**TRECHO DO TEXTO:**
*****

Um caso incomum da doença rara e sem cura que afeta o sistema nervoso e é prevalente em pessoas com mais de 55 anos, segundo o Ministério da Saúde.

“Luto com isso do momento em que acordo até dormir. Vou lutar até o último dia da minha vida”, diz ela, no estágio inicial da doença, ao confidenciar “ter medo do que ainda vai descobrir”.

Em junho, Nathália tropeçou em um brinquedo do filho, se machucou e foi aconselhada a evitar andar sozinha. O marido, Fernando Reis dos Anjos, 29, leva e traz Victor da creche diariamente. O menino agora tem 1 ano e 8 meses.

Depois da gravidez, ela foi afastada do trabalho em uma empresa de laudos médicos. Pouco mais de dois anos após os primeiros sintomas, tem dificuldades para realizar atividades rotineiras, como se alimentar, mandar mensagem no celular e se maquiar.

*****

**LISTA DE TAREFAS:**
1 – Segundo o trecho, quem leva e traz Victor da creche todos os dias?
2 – Transcreva do trecho o fragmento que se inicia nas palavras "Um caso incomum", parando logo após "ano e 8 meses.".
3 – Traduza para o inglês esta frase do trecho: "Em junho, Nathália tropeçou em um brinquedo do filho, se machucou e foi aconselhada a evitar andar sozinha."
As entradas abaixo não têm relação alguma com o trecho.

**DADOS FORNECIDOS:**
*****

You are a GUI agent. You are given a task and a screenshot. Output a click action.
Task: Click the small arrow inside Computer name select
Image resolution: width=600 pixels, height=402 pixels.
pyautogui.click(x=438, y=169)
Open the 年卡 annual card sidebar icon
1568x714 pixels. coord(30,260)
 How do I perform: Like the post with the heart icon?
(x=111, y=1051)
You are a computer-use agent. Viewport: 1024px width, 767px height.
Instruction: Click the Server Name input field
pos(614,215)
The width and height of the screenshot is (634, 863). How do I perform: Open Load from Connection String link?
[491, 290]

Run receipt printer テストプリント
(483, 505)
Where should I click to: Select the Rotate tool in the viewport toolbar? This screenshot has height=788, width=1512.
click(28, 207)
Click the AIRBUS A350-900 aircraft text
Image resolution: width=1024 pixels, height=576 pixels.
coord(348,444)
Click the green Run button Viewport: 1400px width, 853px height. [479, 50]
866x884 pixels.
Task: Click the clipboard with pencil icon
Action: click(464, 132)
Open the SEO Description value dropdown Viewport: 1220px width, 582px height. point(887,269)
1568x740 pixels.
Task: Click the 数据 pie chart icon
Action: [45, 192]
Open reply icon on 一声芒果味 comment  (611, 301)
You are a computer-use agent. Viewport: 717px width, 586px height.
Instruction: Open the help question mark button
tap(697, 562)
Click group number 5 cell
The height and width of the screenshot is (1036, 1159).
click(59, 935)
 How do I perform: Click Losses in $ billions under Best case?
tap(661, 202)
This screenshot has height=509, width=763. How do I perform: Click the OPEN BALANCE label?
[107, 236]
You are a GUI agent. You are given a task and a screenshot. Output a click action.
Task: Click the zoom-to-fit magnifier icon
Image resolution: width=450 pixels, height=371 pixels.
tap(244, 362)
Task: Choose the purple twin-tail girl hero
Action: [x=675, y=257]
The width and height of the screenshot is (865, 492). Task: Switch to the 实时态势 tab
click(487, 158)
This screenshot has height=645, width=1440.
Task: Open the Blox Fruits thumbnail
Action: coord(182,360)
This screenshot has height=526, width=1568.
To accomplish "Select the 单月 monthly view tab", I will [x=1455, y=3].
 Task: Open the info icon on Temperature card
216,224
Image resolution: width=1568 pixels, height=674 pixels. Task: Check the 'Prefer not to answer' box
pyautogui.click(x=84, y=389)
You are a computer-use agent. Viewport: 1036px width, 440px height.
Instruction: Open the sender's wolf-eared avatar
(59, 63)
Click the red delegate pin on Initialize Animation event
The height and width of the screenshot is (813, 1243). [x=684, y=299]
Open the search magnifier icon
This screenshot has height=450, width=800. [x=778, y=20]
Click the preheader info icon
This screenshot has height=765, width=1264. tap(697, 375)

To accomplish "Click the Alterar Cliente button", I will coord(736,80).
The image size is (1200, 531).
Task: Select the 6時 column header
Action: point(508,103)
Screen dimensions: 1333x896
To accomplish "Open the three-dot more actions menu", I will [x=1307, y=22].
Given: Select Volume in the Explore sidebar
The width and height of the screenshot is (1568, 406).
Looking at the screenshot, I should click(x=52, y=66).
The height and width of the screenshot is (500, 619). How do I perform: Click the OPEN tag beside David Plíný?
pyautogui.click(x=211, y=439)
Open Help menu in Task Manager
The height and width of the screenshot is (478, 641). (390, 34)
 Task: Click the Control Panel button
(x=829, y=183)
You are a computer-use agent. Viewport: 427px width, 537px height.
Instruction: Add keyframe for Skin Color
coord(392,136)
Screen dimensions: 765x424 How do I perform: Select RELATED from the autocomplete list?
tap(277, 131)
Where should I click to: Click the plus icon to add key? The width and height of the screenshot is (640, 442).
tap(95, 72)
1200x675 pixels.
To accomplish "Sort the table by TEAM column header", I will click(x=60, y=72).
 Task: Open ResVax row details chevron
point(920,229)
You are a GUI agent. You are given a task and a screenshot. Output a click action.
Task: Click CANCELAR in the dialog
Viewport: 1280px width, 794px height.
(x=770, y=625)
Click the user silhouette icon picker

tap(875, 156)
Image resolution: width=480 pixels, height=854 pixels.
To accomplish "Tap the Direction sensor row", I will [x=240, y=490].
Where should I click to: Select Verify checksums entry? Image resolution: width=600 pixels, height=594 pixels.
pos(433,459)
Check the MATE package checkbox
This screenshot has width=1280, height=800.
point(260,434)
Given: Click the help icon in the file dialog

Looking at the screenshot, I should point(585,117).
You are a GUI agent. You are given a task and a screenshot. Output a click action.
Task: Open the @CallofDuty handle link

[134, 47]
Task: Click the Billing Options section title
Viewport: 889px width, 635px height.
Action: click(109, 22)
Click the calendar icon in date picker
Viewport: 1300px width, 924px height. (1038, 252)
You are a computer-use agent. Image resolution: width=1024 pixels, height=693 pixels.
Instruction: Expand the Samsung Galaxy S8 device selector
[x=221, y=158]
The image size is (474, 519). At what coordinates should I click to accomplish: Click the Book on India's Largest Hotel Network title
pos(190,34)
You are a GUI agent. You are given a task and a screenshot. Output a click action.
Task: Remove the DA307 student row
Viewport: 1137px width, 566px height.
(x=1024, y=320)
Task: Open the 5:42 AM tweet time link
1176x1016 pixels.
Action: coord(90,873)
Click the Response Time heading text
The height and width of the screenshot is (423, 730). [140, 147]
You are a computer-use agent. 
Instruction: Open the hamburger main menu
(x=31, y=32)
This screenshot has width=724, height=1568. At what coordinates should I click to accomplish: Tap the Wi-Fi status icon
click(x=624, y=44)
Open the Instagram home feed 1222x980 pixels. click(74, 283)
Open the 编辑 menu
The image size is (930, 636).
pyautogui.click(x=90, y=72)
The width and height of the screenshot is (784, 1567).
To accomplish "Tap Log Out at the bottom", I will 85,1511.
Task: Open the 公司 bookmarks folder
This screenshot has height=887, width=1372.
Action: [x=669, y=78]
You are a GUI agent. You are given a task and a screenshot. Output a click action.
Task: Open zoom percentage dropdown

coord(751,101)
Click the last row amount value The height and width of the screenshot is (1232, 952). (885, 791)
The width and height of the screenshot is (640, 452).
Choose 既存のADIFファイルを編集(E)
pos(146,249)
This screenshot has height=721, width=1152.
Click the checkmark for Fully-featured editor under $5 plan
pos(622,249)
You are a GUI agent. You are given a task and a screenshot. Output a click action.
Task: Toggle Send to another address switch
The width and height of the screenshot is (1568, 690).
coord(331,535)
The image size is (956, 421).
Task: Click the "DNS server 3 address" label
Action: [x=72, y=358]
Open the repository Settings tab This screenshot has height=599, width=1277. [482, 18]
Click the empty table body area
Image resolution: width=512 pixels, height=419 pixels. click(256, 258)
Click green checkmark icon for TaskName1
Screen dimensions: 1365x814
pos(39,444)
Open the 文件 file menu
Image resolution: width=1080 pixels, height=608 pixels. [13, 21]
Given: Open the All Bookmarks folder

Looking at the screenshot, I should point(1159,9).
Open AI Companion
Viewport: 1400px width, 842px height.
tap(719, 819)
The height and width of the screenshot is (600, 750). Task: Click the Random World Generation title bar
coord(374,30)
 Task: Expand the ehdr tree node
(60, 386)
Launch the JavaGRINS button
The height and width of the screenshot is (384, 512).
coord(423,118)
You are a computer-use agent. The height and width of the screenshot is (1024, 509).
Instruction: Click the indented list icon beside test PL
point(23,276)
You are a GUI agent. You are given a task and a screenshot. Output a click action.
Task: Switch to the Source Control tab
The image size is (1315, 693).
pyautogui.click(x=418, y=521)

*****

**RESULTADOS ESPERADOS:**
1 – O marido de Nathália, Fernando Reis dos Anjos, de 29 anos.

2 –
Um caso incomum da doença rara e sem cura que afeta o sistema nervoso e é prevalente em pessoas com mais de 55 anos, segundo o Ministério da Saúde.

“Luto com isso do momento em que acordo até dormir. Vou lutar até o último dia da minha vida”, diz ela, no estágio inicial da doença, ao confidenciar “ter medo do que ainda vai descobrir”.

Em junho, Nathália tropeçou em um brinquedo do filho, se machucou e foi aconselhada a evitar andar sozinha. O marido, Fernando Reis dos Anjos, 29, leva e traz Victor da creche diariamente. O menino agora tem 1 ano e 8 meses.

3 – In June, Nathália tripped over one of her son's toys, hurt herself, and was advised to avoid walking alone.